### THE PROBLEM
Identify, in the records below, every line where the string "computer" appears, and copy each such line.

START DATA EXTRACTS

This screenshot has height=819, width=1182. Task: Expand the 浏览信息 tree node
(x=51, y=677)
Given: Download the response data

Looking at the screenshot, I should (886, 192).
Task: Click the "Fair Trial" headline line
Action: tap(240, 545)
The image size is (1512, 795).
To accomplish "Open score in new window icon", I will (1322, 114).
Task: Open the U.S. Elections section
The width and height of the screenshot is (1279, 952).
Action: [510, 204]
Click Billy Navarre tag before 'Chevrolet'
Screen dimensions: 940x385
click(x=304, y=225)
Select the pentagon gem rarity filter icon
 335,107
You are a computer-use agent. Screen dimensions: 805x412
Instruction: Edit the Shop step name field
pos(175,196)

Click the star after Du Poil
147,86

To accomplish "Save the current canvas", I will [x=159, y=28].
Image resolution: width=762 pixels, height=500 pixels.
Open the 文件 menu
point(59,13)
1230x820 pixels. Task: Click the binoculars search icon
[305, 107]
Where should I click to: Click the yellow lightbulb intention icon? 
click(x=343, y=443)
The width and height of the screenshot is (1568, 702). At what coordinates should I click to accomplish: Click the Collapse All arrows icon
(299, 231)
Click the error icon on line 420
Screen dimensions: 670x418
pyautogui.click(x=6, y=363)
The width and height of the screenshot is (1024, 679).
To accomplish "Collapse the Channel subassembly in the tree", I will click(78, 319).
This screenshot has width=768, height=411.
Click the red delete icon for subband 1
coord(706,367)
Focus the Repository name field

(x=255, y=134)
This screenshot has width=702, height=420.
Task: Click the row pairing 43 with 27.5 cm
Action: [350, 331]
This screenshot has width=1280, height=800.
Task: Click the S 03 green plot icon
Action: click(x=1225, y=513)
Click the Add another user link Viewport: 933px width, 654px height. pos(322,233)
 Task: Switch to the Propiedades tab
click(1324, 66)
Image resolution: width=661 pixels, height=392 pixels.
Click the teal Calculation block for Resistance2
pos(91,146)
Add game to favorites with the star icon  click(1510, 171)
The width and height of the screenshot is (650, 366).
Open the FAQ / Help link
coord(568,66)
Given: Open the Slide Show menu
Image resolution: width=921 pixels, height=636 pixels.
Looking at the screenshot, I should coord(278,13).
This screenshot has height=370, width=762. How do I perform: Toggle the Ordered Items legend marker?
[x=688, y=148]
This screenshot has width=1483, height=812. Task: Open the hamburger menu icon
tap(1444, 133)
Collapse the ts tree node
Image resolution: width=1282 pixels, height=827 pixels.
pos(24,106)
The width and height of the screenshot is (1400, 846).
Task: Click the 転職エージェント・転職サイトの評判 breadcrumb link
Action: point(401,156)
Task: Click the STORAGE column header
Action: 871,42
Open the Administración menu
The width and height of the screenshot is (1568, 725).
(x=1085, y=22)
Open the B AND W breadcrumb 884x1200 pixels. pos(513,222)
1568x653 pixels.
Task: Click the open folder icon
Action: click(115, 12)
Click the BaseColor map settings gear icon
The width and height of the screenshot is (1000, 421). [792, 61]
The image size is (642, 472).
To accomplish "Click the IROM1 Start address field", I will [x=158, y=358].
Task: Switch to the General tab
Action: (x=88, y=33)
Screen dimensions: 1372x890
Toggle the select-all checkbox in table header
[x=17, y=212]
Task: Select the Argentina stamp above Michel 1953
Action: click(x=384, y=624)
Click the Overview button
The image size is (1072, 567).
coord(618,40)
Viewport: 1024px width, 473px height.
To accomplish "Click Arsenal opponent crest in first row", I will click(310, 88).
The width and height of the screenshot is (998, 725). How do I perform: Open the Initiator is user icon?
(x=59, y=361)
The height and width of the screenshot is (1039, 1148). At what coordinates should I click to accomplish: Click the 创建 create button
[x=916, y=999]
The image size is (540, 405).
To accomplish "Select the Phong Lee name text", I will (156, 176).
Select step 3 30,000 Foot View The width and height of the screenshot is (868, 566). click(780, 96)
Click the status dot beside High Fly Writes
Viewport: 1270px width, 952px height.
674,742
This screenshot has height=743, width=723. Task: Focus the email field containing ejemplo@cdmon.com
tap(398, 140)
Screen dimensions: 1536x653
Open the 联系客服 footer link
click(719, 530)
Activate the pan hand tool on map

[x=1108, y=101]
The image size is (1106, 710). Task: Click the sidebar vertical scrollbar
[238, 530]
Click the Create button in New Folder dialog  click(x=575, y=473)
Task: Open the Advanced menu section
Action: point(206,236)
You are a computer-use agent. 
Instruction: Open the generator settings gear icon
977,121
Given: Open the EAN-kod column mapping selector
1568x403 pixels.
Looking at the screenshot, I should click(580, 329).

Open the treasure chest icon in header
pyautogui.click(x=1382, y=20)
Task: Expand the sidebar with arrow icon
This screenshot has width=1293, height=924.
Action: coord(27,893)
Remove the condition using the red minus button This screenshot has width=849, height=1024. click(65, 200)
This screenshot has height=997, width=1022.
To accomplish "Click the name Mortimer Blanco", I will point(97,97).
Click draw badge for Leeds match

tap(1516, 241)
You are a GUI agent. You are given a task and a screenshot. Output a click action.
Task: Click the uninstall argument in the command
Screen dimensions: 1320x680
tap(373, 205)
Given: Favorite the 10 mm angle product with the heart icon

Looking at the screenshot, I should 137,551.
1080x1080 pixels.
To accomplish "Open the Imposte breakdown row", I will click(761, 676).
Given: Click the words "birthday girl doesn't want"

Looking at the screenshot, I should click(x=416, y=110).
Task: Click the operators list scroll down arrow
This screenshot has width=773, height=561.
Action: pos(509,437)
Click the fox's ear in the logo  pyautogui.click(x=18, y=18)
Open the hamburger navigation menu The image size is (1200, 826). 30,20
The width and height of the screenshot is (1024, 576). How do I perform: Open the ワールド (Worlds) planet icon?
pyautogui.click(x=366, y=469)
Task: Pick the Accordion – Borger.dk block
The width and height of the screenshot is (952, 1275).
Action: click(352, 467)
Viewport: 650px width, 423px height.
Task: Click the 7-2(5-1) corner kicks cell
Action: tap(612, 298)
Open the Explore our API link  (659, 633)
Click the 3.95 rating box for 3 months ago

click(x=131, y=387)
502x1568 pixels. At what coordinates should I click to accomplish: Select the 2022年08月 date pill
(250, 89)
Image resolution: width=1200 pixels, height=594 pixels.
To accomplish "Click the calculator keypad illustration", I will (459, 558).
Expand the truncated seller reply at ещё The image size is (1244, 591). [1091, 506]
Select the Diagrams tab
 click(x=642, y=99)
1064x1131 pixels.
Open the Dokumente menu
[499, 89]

END DATA EXTRACTS

### ANSWER BELOW
You are a computer-use agent. Screen dimensions: 805x412
You are a computer-use agent. 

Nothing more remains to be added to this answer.